◆ Texte source
La nomination d'un oiseau rare
Et bien non. C'est Jean-Gabriel C. dont rue89 est en mesure de révéler le nom de famille : Carasso. Un oiseau rare qui dirige d'ailleurs « l'OIZeau rare », une association d'études et de recherches culturelles, auteur d'un ouvrage peu lu (par les élus et ses prédécesseurs rue de Valois) mais bien vu « Nos enfants ont-ils droit à l'art et à la culture ? » paru aux Editions de l'Attribut.
C'est chez le même éditeur que le nouveau ministre vient de faire paraître par anticipation le projet en forme de bilan de son séjour ministériel sous le titre « Quand je serai ministre de la culture… ». Un ouvrage préfacé par le meilleur ministre de la culture depuis que cette officine existe : Jack Malraux.
Tous les présidents étiquetés de gauche depuis le début de la Ve République se prénommant François (c'est une dynastie), c'est le désormais François II qui a donc nommé Jean-Gabriel C. au poste de « ministre en charge de la culture, de la jeunesse et de l'éducation durable ».
L'ouvrage du ministre, conçu de façon très originale, consiste à réunir ses lettres (au président, aux autres ministres), ses discours (congrès, inaugurations, nominations), ses interventions à l'assemblée en non-réponse aux questions posées par l'opposition. Autant de formes obligées qui ont pour vertu de préserver l'authenticité des propos de leur impeccable langue de bois, dite langue ministérielle, que chaque nouveau ministre parle spontanément, ce qui n'empêche pas quelques idées d'émerger dans le fatras.
Discours habituels et mesures inattendues
Le premier geste du nouveau ministre est de se fendre de la traditionnelle missive au Président de la République pour le remercier de l'avoir choisi et de dire sa fierté de participer à l'avènement d'une « République nouvelle solidaire et poétique ».
Le second geste, c'est de nommer des amis, des copains, aux postes de conseillers, en cela il semble marcher sur les pas de son prédécesseur, quoi qu'il en dise. Ainsi, pour n'en citer qu'un, Philipe M (érieux) devient conseiller spécial jeunesse et éducation durable, les spécialistes du dossier éducation apprécieront.
Mesure phare et spectaculaire, le ministère de la culture est délocalisé en banlieue parisienne, place Gramsci à Bobigny, dans un espace qui ne se veut pas hiératique mais « convivial ».
Autre mesure phare et spectaculaire : le théâtre du Rond-Point en bas des Champs Elysées devient le « Rond-Point des enfances », l'actuel directeur étant prié d'emporter son dynamisme médiatique à la maison des arts de Gorges-les-Gonesse où il devra réfléchir à la mise en place d'une « fabrique expérimentale des écritures de demain “. Autrement dit, il devra rédiger un rapport, fruit de longs mois d'enquête, dont l'élévation de la rémunération sera proportionnelle à la hauteur de l'étagère où le dit-rapport sera instantanément oublié (ces derniers éléments ne sont pas dans l'ouvrage mais ils en découlent de source).

◆ Lignes de données
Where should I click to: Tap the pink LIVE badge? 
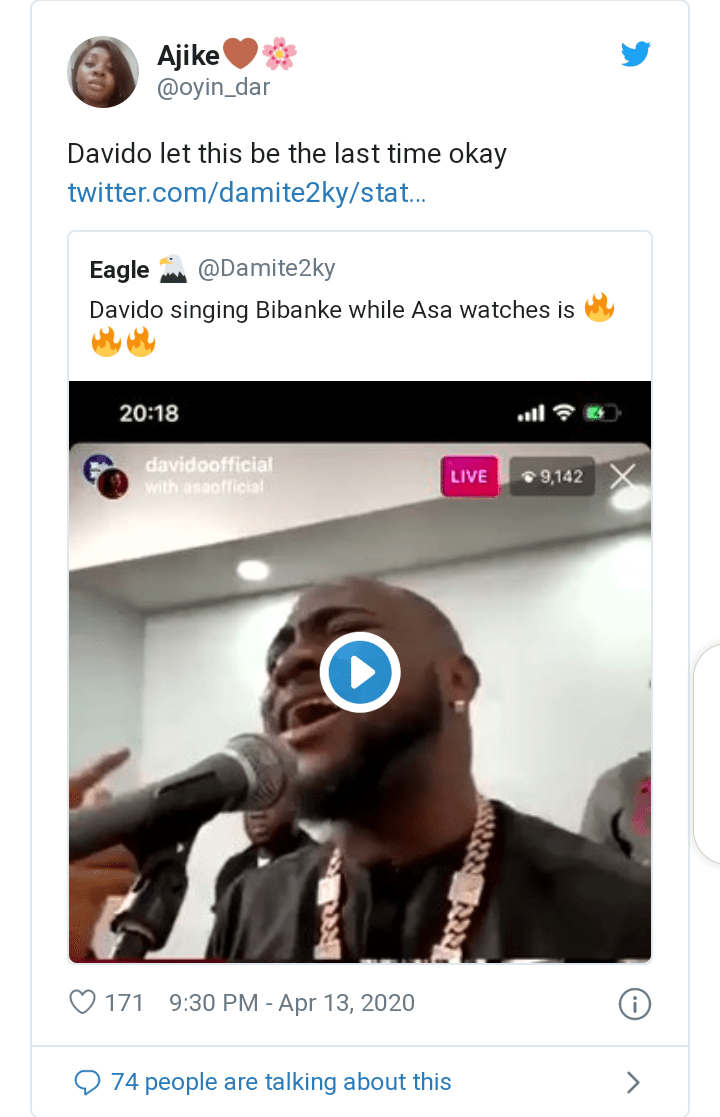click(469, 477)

--

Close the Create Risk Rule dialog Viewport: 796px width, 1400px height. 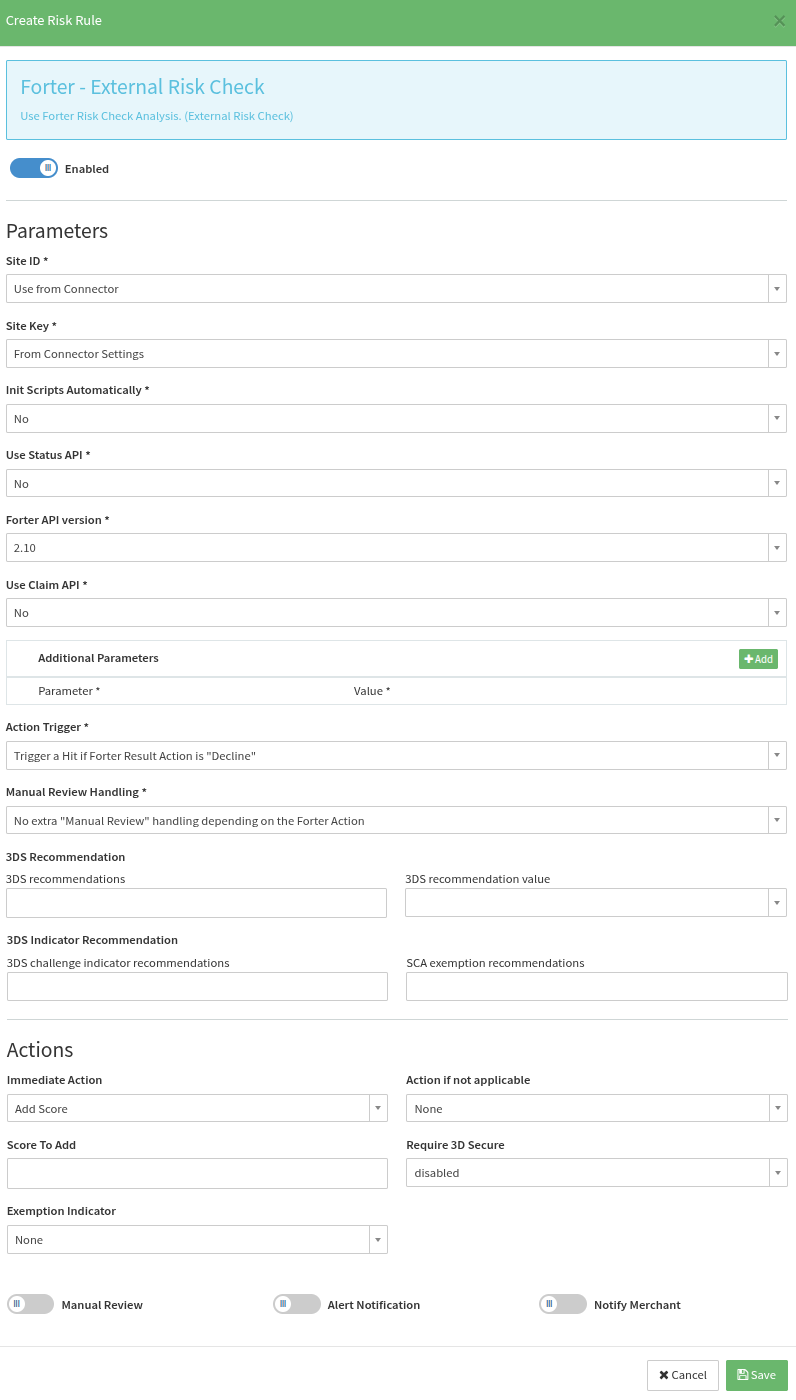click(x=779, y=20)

◆ Exercice écrit 1
Recopiez fidèlement le passage de l'article sur le nouveau ministre de la culture qui commence aux mots « C'est chez le » et s'achève après « existe : Jack Malraux. ».
◆ Exercice écrit 2
Rédigez la suite de l'article consacré à la nomination du nouveau ministre de la culture, en reprenant immédiatement après sa dernière phrase.

◆ Réponse finale 1
C'est chez le même éditeur que le nouveau ministre vient de faire paraître par anticipation le projet en forme de bilan de son séjour ministériel sous le titre « Quand je serai ministre de la culture… ». Un ouvrage préfacé par le meilleur ministre de la culture depuis que cette officine existe : Jack Malraux.

◆ Réponse finale 2
L'avenir de la culture est dans les enfants
Les enfants, c'est la clef de voute du nouveau ministre. Je vous renvoie à l'ouvrage cité plus haut écrit par icelui. Cet ouvrage, actuellement en réimpression (aux frais du ministère ?), sera offert à toutes les classes de première et collège, à raison d'un par classe. Chaque lecteur pourra faire ses commentaires et apporter d'autres idées en laissant un message sur la boite de contact d'un site Internet créé à cet effet (là encore, on extrapole, mais le ministre nous y invite).
Tout feu tout enflammé, le ministre envisage une foultitude de mesures dans les écoles allant de ‘résidences d'artistes dans les établissements scolaires’ à la réalisation par les élèves de ‘ projets ’ artistiques auxquels une demi-journée par semaine sera consacrée, ‘ de la maternelle à l'université ’.
Le numérique, ‘ l'éducation par l'image ’ sont d'autres points forts du ministre dont on se demande s'il n'est pas tout autant le ministre de l'éducation, d'ailleurs l'un des chapitres du livre a pour titre ‘ art, culture et éducation ’.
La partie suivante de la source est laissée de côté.